How to use it?
Define your topic for investigation (questions or assumptions).
Recruiting takes time for interviews. Depending on the amount of time it takes for recruiting, your project will take longer. (see our recruiting guide)
3. SET IT UP
Follow up with the interviewee to set a time and place to meet (remote or in-person), remember to send a reminder them prior to session. On the day, ensure you have a notetaker for the interviews.
Build an interview guide (this is not a script, interviews should be conversations and your guide is just to keep you on track, not to read from).
Before interviewing, read through our 101 guide for interviewing. Start the interview with an introduction. Open up with easy questions and draw out to specifics. Avoid asking leading questions, use storytelling techniques such as; tell me the last time you did X, tell me about how a normal day is for you, show me how you do something. Listen carefully, take notes. Audio record and take pictures.

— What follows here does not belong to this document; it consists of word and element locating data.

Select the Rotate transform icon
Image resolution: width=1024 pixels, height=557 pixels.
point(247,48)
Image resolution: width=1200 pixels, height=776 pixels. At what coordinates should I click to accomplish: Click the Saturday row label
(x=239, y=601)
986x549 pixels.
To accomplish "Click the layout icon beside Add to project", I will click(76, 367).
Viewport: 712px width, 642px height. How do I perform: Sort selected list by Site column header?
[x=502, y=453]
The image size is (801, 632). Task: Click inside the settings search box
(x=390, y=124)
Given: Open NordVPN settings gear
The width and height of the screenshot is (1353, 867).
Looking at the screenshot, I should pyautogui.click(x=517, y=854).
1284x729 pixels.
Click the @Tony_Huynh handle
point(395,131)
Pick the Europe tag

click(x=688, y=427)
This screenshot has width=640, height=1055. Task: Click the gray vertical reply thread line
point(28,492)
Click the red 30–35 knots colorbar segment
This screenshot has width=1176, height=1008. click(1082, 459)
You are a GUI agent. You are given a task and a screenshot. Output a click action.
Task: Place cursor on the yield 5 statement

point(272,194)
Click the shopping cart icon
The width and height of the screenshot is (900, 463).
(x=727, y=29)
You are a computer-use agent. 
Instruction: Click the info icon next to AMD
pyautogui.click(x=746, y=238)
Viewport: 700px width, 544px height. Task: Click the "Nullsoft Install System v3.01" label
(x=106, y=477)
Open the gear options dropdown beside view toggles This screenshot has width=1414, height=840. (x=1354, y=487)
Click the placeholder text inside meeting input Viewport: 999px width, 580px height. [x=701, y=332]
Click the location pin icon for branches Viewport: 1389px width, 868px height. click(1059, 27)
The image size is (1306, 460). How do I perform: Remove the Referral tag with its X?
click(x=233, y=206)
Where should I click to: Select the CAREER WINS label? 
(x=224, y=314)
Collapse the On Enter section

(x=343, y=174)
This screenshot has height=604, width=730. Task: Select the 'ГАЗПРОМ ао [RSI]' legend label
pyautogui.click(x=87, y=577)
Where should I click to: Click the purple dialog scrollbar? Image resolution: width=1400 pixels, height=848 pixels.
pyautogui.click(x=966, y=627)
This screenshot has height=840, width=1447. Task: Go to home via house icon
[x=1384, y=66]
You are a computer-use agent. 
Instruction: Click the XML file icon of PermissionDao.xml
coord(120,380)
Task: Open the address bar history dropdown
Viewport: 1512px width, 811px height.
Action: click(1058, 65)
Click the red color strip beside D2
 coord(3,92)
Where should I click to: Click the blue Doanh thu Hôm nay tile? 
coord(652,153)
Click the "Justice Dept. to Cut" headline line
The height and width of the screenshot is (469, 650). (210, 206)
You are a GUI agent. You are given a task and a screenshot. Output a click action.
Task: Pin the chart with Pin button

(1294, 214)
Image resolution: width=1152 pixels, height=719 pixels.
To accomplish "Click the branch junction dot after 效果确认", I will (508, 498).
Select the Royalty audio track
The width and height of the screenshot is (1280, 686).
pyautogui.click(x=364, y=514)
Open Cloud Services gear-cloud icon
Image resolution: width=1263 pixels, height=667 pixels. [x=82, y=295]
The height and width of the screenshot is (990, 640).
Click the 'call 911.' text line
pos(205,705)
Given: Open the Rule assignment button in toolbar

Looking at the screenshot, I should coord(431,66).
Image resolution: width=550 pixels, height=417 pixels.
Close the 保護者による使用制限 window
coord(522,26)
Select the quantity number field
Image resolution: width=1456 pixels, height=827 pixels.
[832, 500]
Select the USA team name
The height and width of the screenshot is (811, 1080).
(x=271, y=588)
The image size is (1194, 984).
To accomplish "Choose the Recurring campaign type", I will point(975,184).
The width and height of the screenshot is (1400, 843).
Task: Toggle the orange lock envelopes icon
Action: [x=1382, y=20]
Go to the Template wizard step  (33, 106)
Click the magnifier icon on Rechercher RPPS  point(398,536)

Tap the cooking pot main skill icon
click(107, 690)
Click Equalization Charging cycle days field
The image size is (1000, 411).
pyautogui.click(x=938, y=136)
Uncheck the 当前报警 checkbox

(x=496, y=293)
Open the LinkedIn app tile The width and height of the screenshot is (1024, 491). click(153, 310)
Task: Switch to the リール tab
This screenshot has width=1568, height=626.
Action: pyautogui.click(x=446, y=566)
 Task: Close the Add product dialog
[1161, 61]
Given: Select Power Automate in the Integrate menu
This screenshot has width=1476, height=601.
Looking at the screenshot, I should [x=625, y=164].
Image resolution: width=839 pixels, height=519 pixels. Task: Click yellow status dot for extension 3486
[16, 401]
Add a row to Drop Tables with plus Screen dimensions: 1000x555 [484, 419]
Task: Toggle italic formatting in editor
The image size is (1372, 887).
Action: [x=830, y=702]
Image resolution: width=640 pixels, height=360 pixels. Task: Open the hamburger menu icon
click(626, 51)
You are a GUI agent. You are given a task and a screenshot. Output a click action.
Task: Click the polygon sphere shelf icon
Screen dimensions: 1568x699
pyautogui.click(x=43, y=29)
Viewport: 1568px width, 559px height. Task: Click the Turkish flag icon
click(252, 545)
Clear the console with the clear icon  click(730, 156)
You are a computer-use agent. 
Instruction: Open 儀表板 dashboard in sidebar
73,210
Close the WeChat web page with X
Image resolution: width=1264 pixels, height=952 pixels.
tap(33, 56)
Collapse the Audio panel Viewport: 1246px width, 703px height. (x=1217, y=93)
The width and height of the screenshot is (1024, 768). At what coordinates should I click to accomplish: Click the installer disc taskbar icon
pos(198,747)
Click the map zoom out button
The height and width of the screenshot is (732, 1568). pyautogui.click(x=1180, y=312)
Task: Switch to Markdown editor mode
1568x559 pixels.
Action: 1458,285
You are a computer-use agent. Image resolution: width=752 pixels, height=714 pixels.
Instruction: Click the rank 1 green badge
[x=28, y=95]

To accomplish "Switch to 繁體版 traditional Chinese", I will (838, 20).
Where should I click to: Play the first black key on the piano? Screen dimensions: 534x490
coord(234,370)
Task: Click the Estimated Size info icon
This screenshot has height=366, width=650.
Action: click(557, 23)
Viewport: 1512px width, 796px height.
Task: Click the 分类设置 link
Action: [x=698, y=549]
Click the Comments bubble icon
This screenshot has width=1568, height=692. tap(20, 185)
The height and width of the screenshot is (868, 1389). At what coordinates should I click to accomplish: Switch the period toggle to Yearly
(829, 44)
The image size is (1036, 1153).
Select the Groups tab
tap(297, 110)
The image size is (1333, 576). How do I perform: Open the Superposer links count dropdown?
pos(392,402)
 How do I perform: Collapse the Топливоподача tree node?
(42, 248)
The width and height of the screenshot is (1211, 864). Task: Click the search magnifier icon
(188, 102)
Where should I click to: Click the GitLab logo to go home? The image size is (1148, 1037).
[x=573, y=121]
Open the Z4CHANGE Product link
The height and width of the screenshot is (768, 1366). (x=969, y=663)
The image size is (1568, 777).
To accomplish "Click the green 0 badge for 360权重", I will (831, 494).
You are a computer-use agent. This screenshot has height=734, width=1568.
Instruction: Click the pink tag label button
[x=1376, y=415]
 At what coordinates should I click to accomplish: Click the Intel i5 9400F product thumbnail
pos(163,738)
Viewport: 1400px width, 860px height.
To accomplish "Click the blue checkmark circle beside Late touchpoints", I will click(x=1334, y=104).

With a full understanding of each user response and behavior, take time to review your data and start synthesizing insights soon after your final interview. Extract key findings: what was surprising or unexpected? What assumptions were confirmed? Use anomalies and edge cases to push your own product concept. Avoid confirmation bias by forcing yourself to move beyond your current product concept. Ensure your team is represented; multidisciplinary backgrounds give different perspectives and see opportunities and challenges better.
Create a concise summary document that is useful to you and can also be used to keep stakeholders up to date.